━━━━━ Extract provided ━━━━━

From 35e092312a2e8df13dfce71b75df3f6a6ac24d96 Mon Sep 17 00:00:00 2001
From: thequackdaddy <pquack@gmail.com>
Date: Tue, 25 Oct 2016 22:23:34 -0500
Subject: [PATCH 2/6] Use poly to calculate poly contrast. Add ability to use
 standarize in addition to qr decomposition. Added all numpy polynomial types.

remove poly
---
 doc/API-reference.rst             |   4 +-
 patsy/__init__.py                 |   4 +-
 patsy/contrasts.py                |   9 +-
 patsy/{poly.py => polynomials.py} | 157 ++++++++++++++++++++++--------
 patsy/test_poly_data.py           |   2 +-
 tools/get-R-poly-test-vectors.R   |   2 +-
 6 files changed, 125 insertions(+), 53 deletions(-)
 rename patsy/{poly.py => polynomials.py} (50%)

━━━━━

Work to complete >> Rewrite the patch header from "From 35e092312a2e8df13dfce71b75df3f6a6ac24d96 Mon" through "numpy polynomial types.", putting "QR factorization" in place of "qr decomposition".

━━━━━ Supplied data ━━━━━

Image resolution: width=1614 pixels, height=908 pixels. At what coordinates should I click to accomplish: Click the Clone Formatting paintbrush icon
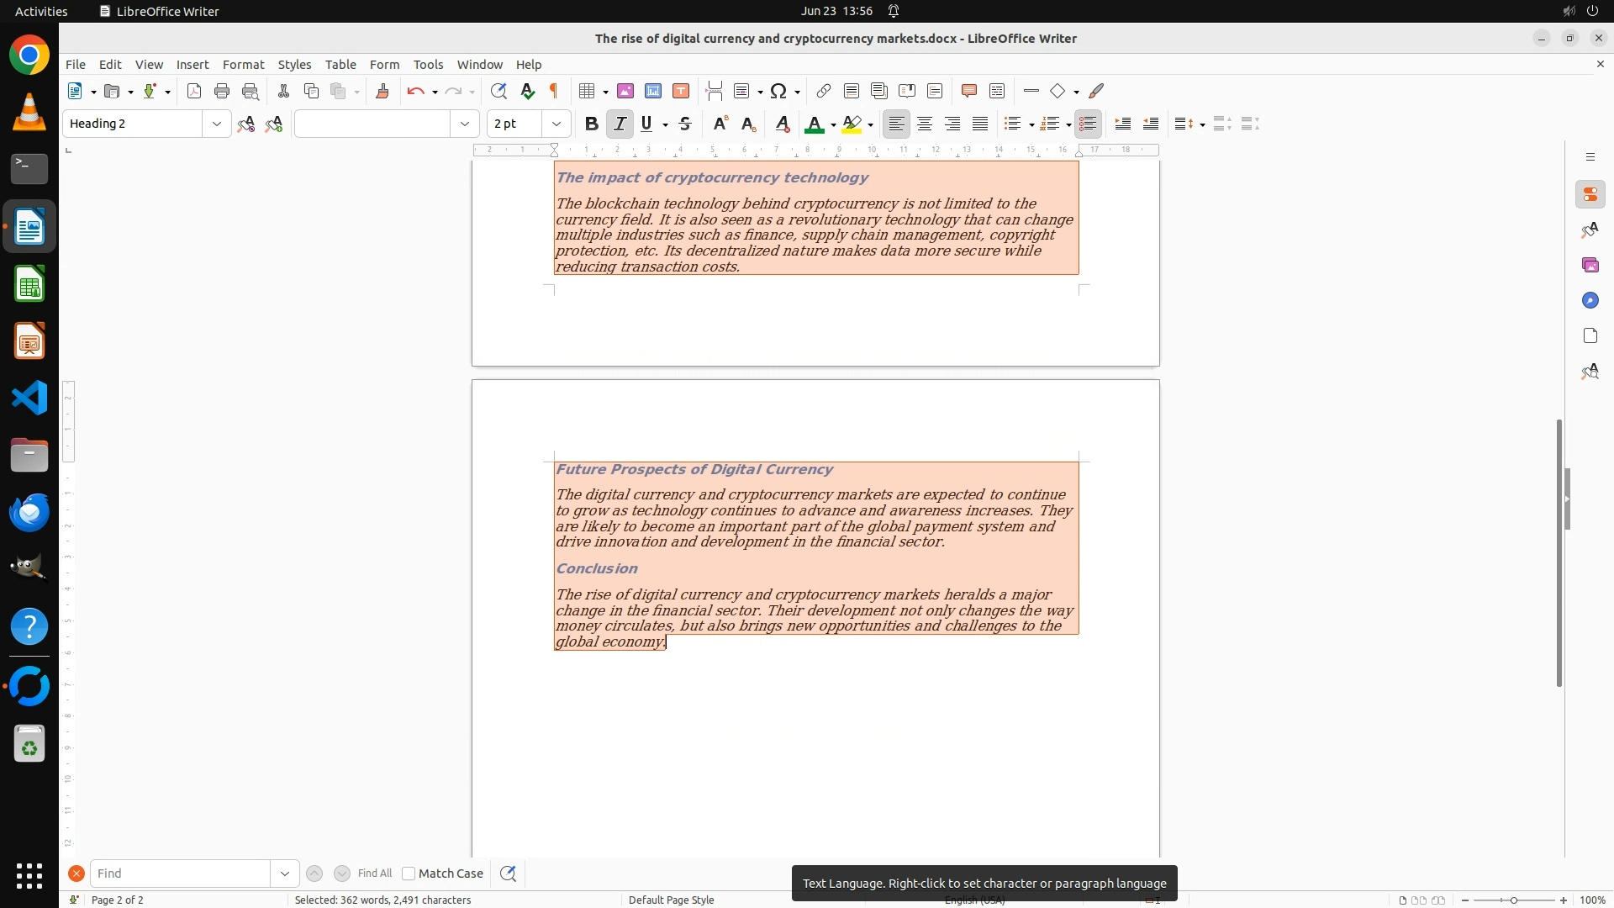coord(382,91)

━━━━━

Result of this exercise >>
From 35e092312a2e8df13dfce71b75df3f6a6ac24d96 Mon Sep 17 00:00:00 2001
From: thequackdaddy <pquack@gmail.com>
Date: Tue, 25 Oct 2016 22:23:34 -0500
Subject: [PATCH 2/6] Use poly to calculate poly contrast. Add ability to use
 standarize in addition to QR factorization. Added all numpy polynomial types.